## Task directions
For the entries below, print exactly the lines between the line holding "北京勤云科技发展有限公司 (716, 1394)" and the line holding "Shop (336, 69)", inclusive, and nothing else.

::::

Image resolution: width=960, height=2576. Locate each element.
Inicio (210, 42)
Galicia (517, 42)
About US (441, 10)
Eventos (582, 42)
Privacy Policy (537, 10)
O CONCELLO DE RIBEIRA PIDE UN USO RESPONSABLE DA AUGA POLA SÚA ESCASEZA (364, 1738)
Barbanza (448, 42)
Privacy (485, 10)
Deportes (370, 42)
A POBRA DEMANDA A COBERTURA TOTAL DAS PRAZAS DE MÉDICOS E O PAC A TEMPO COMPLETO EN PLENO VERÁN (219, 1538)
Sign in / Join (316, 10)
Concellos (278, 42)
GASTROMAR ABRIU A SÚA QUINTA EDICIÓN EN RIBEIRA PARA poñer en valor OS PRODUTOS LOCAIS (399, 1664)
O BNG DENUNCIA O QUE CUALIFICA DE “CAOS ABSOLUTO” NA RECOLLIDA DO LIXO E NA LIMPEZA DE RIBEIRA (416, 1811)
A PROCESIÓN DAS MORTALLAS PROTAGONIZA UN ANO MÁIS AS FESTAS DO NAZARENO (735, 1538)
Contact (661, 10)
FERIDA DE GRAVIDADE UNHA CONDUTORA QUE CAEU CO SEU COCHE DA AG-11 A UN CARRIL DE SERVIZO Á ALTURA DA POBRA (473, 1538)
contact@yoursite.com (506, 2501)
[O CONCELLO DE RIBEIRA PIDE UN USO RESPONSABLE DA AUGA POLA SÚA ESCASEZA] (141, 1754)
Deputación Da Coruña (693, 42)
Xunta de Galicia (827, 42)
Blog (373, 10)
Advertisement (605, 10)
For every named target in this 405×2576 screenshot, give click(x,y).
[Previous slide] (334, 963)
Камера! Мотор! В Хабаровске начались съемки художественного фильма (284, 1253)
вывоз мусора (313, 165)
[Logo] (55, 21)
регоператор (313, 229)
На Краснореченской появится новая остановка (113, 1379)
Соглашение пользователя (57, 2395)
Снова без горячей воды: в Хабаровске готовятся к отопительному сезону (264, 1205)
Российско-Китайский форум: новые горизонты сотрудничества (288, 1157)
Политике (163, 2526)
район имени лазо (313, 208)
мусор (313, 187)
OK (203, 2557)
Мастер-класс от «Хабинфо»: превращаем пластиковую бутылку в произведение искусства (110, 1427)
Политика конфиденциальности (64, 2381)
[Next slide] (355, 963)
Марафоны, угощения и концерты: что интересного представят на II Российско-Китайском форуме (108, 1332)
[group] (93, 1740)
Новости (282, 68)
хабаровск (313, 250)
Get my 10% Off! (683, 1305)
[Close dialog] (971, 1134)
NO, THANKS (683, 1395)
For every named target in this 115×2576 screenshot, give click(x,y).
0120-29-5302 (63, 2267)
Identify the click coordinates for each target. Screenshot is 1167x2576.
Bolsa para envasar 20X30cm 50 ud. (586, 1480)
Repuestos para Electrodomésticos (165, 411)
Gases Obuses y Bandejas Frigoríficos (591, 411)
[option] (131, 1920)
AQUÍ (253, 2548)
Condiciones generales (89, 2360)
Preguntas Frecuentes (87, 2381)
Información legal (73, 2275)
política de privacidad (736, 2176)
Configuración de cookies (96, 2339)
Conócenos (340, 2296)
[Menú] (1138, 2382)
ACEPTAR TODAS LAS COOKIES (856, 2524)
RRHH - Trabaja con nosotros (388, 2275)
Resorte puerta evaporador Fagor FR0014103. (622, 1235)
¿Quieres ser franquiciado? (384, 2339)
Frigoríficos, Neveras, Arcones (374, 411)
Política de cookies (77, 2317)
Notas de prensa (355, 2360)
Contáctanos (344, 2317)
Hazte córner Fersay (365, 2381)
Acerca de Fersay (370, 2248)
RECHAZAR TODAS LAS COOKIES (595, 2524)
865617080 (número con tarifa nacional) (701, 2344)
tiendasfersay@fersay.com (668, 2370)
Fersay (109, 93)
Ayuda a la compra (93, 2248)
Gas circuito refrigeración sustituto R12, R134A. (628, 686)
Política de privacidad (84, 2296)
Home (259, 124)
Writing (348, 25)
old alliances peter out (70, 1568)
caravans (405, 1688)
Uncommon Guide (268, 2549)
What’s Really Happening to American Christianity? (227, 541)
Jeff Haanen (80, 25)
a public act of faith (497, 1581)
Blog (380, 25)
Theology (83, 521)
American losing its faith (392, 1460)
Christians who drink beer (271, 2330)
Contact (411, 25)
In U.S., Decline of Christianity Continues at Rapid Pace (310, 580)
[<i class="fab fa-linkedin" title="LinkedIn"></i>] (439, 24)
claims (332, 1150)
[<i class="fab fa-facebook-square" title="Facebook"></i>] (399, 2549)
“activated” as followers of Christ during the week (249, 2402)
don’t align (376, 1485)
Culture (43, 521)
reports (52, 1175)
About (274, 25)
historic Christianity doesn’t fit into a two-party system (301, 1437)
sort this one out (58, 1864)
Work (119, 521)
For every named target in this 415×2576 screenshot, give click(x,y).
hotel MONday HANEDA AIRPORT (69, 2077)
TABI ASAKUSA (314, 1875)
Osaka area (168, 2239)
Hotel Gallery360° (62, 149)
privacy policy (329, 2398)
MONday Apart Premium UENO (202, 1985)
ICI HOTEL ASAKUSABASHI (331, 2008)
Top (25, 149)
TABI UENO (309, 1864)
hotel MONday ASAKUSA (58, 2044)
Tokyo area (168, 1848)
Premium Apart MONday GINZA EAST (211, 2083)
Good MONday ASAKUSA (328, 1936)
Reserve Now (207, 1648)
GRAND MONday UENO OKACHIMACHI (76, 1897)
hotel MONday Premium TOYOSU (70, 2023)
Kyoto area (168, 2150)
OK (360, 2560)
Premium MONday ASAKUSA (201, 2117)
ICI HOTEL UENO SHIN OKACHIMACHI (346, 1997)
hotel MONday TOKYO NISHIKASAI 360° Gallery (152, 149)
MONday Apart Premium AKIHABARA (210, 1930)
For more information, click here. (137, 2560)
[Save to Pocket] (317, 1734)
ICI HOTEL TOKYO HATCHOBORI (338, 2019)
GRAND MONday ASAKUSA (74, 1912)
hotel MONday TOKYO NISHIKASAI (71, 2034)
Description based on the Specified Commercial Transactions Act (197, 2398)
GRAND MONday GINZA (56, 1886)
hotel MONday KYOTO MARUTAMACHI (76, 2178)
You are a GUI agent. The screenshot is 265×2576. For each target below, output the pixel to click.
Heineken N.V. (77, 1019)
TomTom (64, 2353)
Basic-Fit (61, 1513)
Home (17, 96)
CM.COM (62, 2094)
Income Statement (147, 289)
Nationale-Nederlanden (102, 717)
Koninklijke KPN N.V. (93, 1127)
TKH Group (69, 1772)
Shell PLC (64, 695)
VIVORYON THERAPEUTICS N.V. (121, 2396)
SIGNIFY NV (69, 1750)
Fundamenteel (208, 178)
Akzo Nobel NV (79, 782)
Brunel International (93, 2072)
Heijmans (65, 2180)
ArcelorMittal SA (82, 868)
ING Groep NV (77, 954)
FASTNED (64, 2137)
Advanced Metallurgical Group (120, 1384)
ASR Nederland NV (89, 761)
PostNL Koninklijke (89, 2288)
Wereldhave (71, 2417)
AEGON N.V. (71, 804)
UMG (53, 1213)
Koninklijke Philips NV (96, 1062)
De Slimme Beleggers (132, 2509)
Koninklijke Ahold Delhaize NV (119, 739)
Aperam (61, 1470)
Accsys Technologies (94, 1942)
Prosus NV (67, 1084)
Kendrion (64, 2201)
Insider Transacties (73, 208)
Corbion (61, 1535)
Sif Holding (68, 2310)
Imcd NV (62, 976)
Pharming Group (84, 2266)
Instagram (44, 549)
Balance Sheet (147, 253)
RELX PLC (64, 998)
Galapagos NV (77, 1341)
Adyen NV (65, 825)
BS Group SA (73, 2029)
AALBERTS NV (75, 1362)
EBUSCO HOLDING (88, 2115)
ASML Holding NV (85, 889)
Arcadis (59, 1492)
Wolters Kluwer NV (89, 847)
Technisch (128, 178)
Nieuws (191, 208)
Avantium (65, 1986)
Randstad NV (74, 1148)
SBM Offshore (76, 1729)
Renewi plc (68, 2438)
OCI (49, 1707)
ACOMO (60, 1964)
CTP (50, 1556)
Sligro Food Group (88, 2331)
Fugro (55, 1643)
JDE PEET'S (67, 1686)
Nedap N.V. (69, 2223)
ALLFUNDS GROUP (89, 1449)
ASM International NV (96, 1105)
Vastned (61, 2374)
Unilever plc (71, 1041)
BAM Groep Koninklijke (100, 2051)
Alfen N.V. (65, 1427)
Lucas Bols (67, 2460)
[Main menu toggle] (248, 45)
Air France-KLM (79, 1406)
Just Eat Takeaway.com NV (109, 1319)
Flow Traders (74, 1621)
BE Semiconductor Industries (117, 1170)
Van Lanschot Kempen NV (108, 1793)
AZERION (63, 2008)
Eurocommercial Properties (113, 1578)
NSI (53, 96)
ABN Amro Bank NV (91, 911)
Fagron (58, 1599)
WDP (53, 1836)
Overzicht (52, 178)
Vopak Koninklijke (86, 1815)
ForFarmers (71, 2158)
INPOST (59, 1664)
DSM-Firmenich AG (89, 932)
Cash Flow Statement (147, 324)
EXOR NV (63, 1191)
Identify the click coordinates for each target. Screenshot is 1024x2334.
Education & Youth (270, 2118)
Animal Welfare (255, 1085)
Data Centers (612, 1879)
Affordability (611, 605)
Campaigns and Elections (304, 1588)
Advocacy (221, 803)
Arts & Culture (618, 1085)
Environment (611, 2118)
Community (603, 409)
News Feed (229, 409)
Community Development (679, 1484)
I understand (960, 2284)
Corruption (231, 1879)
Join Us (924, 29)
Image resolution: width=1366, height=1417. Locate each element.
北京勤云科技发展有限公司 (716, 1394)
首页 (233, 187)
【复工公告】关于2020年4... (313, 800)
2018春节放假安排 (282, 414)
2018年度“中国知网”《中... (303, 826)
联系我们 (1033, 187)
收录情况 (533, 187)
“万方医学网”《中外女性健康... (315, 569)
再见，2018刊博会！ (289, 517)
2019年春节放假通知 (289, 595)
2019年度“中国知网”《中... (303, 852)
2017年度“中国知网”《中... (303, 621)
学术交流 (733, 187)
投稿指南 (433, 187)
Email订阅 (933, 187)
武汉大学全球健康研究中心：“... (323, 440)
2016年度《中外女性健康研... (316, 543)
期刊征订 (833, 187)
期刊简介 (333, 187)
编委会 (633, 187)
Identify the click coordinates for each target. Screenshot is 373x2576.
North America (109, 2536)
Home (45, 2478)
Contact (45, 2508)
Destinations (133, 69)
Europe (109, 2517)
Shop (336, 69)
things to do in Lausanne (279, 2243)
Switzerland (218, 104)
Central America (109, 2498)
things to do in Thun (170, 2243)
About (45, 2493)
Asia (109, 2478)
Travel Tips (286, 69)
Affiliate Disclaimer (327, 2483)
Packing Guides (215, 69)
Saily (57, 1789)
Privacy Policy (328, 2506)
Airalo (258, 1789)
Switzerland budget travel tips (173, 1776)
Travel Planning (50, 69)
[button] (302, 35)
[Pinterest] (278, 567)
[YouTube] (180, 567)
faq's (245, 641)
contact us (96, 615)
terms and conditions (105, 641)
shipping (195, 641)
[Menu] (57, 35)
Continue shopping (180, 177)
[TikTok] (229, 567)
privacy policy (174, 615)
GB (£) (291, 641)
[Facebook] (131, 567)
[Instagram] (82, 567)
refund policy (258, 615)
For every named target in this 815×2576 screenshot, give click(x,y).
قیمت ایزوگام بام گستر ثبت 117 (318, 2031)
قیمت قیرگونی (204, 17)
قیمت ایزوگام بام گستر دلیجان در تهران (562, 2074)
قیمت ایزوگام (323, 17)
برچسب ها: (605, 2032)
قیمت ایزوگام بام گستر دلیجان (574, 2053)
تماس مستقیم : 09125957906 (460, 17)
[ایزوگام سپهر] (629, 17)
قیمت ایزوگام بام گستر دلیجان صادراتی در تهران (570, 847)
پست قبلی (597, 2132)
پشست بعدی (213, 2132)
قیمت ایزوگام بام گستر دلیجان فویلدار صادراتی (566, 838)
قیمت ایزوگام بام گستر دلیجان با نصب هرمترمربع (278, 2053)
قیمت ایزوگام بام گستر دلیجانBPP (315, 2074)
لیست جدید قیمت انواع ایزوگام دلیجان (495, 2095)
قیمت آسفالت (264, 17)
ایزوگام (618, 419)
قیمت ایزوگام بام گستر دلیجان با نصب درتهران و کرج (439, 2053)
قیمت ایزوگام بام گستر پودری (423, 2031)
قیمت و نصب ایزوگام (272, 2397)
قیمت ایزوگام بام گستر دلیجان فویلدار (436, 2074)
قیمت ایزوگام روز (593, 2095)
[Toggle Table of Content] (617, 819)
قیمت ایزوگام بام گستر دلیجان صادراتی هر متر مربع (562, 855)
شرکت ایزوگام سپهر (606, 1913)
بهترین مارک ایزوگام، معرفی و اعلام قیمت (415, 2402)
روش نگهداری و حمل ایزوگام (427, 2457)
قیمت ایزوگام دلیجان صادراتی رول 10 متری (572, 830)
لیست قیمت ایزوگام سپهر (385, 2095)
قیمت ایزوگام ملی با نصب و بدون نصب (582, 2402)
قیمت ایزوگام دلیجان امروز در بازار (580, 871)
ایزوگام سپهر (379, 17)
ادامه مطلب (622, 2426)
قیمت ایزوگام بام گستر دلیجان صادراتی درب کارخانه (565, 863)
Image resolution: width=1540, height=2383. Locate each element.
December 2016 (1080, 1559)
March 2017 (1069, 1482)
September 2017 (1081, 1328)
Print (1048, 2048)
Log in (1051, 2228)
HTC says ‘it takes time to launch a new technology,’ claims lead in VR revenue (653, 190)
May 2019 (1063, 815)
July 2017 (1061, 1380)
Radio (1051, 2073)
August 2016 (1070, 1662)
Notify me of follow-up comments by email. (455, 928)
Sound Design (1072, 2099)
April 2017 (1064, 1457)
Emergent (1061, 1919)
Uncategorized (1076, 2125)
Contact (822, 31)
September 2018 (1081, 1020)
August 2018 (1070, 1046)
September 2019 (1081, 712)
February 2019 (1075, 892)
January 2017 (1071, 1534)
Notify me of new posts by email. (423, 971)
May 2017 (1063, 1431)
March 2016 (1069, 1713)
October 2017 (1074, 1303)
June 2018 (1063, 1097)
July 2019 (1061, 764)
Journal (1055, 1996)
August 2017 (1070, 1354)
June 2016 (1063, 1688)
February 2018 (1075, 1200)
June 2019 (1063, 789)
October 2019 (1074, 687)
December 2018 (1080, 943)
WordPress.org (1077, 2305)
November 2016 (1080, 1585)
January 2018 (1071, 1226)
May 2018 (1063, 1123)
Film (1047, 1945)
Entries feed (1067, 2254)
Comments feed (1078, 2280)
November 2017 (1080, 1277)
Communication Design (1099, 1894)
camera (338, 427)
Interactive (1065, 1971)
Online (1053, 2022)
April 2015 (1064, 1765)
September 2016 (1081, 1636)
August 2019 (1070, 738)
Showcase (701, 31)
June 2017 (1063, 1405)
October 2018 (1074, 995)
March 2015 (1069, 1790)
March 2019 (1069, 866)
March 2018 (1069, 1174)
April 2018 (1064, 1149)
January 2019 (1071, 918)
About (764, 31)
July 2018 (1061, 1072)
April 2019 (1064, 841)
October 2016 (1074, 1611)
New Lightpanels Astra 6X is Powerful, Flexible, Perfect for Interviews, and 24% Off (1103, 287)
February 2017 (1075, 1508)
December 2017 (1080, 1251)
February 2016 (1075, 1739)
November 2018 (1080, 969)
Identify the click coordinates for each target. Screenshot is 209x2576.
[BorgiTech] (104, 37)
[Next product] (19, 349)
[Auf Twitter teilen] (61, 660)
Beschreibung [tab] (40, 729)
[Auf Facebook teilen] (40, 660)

::::

## Exercise response
北京勤云科技发展有限公司 (716, 1394)
首页 (233, 187)
【复工公告】关于2020年4... (313, 800)
2018春节放假安排 (282, 414)
2018年度“中国知网”《中... (303, 826)
联系我们 (1033, 187)
收录情况 (533, 187)
“万方医学网”《中外女性健康... (315, 569)
再见，2018刊博会！ (289, 517)
2019年春节放假通知 (289, 595)
2019年度“中国知网”《中... (303, 852)
2017年度“中国知网”《中... (303, 621)
学术交流 (733, 187)
投稿指南 (433, 187)
Email订阅 (933, 187)
武汉大学全球健康研究中心：“... (323, 440)
2016年度《中外女性健康研... (316, 543)
期刊征订 (833, 187)
期刊简介 (333, 187)
编委会 (633, 187)
Identify the click coordinates for each target. Screenshot is 373x2576.
North America (109, 2536)
Home (45, 2478)
Contact (45, 2508)
Destinations (133, 69)
Europe (109, 2517)
Shop (336, 69)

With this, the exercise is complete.